Objective A ::
In the article on the mathematics behind machine learning, what does the author suggest relying on instead of memorizing formulas?
Objective B ::
Resume the article on the mathematics behind machine learning, picking up after its final sentence.

Document excerpt ::
______________________________
Mathematics Behind AI & Machine Learning

Core concepts for ML engineers.

Jan 9 · 8 min read

Photo from movie A Beautiful Mind (2001)

Let’s face reality, mathematics is far from being enjoyable. To learn it, we often lack time, and most importantly, motivation. Why do we need all these symbols and a bunch of figures? What’s the sense? It turns out, a lot of sense. Especially if you have something to do with machine learning.

The point here is not to acquire knowledge, but to be able to use it. For example, you might be interested to find out how the model works by looking in a black box with hyperparameters instead of using a random selection of hyperparameters. Approaching this task without mathematical knowledge you are like a baby with the hammer.

So, to deal with everything, it is necessary to pass the difficult way of researching warrior and ask many questions like — why? where? and for what?

But if you have the courage to exacerbate all the turmoil, in the end, you will have a pleasant feeling! The feeling of a winner who has every chance of becoming a skilled machine learning specialist. Intriguing? Here’s an intuitive and beginner-friendly guide to help you to do this.

Let’s talk science!

Essential Math for Machine Learning

Mathematics is quite daunting and requires bogging down into the theory. But for machine learning, math is not about crunching numbers, it is about what is happening, why it’s happening, and how we can play around with different things to obtain the results we want. Before going any further into complex terms, I suggest taking count on intuition rather than memorization of formulas.
______________________________
[Item-finding records]

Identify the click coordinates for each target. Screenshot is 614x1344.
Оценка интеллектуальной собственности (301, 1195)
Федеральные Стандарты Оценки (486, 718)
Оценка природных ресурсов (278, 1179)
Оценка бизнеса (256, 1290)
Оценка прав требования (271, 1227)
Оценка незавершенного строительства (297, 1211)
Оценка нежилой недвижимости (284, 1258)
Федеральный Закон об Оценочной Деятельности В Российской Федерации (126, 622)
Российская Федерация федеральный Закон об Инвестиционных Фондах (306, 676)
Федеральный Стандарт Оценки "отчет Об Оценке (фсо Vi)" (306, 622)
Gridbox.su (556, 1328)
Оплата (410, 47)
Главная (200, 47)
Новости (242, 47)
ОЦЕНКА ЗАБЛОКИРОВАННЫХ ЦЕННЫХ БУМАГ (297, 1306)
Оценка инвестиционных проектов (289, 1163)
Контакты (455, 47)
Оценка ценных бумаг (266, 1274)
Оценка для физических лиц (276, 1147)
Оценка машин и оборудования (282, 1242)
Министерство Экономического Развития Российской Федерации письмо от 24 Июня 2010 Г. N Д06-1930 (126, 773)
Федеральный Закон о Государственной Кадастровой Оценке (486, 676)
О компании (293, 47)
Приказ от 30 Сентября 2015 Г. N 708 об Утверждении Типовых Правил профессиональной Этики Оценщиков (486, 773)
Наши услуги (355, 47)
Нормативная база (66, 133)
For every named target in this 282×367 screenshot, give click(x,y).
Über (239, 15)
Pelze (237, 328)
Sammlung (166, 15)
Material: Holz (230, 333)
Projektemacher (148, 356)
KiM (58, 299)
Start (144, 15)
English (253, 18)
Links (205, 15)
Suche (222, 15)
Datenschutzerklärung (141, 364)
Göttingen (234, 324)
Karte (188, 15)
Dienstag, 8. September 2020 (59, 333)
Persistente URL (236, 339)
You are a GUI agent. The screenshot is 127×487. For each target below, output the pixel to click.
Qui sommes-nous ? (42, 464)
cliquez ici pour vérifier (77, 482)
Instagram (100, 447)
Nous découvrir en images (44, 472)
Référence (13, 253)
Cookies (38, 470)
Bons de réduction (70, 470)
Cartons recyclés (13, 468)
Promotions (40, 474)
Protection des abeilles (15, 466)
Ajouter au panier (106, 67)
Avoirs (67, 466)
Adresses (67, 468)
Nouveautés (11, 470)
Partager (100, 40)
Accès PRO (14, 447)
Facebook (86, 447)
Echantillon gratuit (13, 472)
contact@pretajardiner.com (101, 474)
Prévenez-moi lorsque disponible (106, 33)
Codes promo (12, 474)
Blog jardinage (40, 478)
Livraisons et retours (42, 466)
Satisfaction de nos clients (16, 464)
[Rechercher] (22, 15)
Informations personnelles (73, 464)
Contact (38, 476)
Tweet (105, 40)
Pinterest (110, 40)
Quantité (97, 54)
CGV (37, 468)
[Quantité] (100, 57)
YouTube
______________________________
Task output A ::
Intuition.

Task output B ::
Here is a brief overview of our learning journey:

Statistics

Multivariate Calculus

Linear Algebra

For each of these components, I have shared the main concepts and useful material for you to study.

Statistics

source: reddit

It is difficult to overestimate the importance of statistics for Machine Learning at any level. All classic machine learning is based on statistical learning, standard A / B tests are based on it.

Statistics is a collection of tools that you can use to get answers to important questions about data. We need it to help transform observations into information and to answer questions about samples of observations.

Concepts to know: descriptive statistics, distribution, hypothesis testing, and regression. Apart from this, I suggest take special attention to Bayesian probability theory

Conditional probability, prior probability, posterior probability, maximum likelihood estimation. That’s all.

Books & Courses:

All of Statistics: A Concise Course in Statistical Inference — Larry Wasserman. The book gives all the basic provisions of probability theory and statistics. It is divided into three parts; they are: Probability, Statistical Inference, Statistical Models and Methods. The book does have a reference or encyclopedia feeling. As such, there are a lot of chapters, but each chapter is reasonably standalone.

Introduction to Statistical Machine Learning — Gareth James. This is another excellent book (with free PDF version), the example is the use of R language.

Statistics Fundamentals Succinctly — Katie Kormanik. The first sections provide basic definitions with illustrations and comments, the last reveals the significance of T- and Z-tests. The materials are presented in an accessible language, with the minimum necessary mathematical apparatus. This guide is an excellent introduction to statistics from a practical point of view.

Data Analysis & Statistics Courses — Beginners course on Statistics. Covers all elementary concepts. These courses cover topics such as machine learning, business analytics, probability, randomization, quantitative methods and much more.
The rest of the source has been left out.